Figure 4Haplotype and protein structure of App. The haplotype structure of the inbred mouse strains within App (A), the structure of App (B), and the likelihood of deleterious effects within App due to non-synonymous coding SNPs (C) are shown. Strains are arranged in descending order of phenotype (i.e., T-cell viability following exposure to 1 μM idarubicin) from most to least sensitive along with mean, standard deviation, and the haplotype structure (chr16 84.95 Mb–85.17 Mb). The haplotype structure was visualized with the Mouse Phylogeny Viewer (https://msub.csbio.unc.edu/). Within App, non-synonymous coding SNPs are indicated by arrows. The structure of App is provided with key domains and the sites of potential amino acid substitutions caused by non-synonymous coding SNPs. Non-synonymous coding SNPs within App were obtained from the Center for Genome Dynamics (http://cgd.jax.org/cgdsnpdb). The likelihood scores for these SNPs to cause deleterious effects within the associated protein's structure using PROVEAN and the PANTHER Classification System are displayed. Using PROVEAN, a score of ≤−2.5 indicates a functional effect on the protein. For the PANTHER algorithm, a subSPEC (substitution position-specific evolutionary conservation) score of −3 corresponds to a 50% probability that a score is deleterious (Pdeleterious = 0.5). Likely deleterious values have been bolded.

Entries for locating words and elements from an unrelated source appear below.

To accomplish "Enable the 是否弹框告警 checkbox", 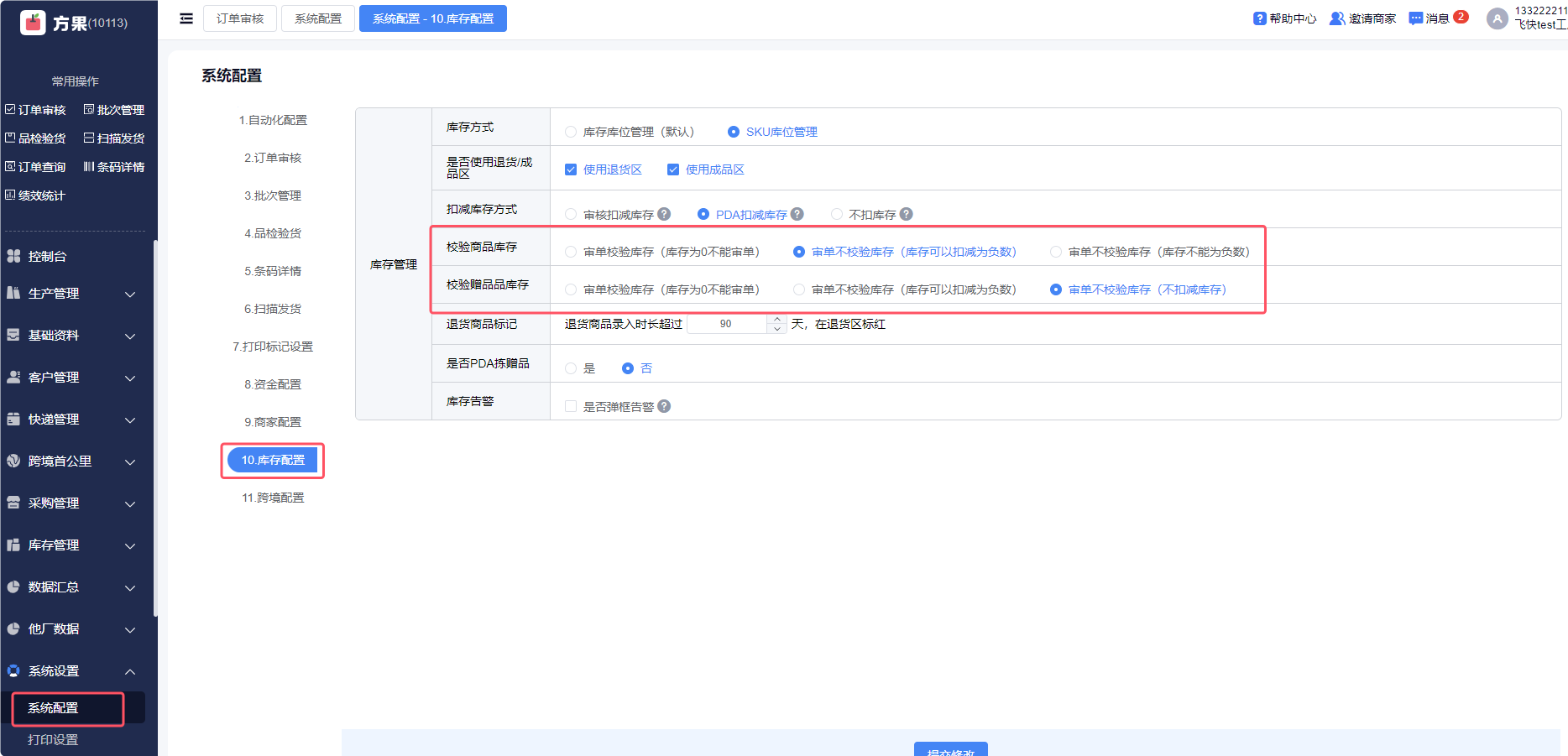I will pyautogui.click(x=571, y=406).
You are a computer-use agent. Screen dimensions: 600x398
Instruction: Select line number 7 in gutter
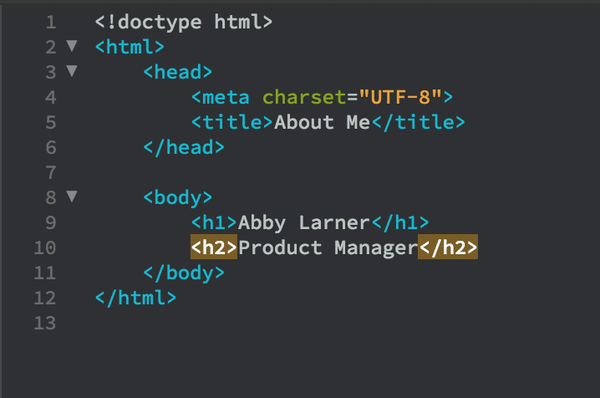[x=51, y=173]
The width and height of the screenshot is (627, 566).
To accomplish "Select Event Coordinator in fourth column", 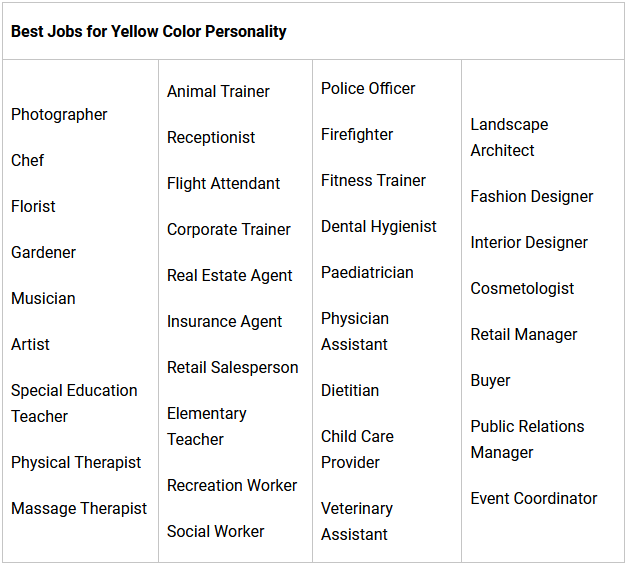I will point(534,499).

Figure 5. Dose-response curves (A) and baseline splenic T-cell composition (B) and non-viable T-cells (C) are shown. Dose-response curves were generated following exposure of splenic T-cells from C57BL/6J control mice (N = 3) and App knockout mice (N = 3) to idarubicin. A significant shift to the left was observed in App knockout cells as calculated using a partial F-test (p = 0.0056). At the zero dose, the relative splenic T-cell composition and viability of App knockout vs. control mice were not statistically different using a t-test (p > 0.05, respectively p = 0.344 and p = 0.386).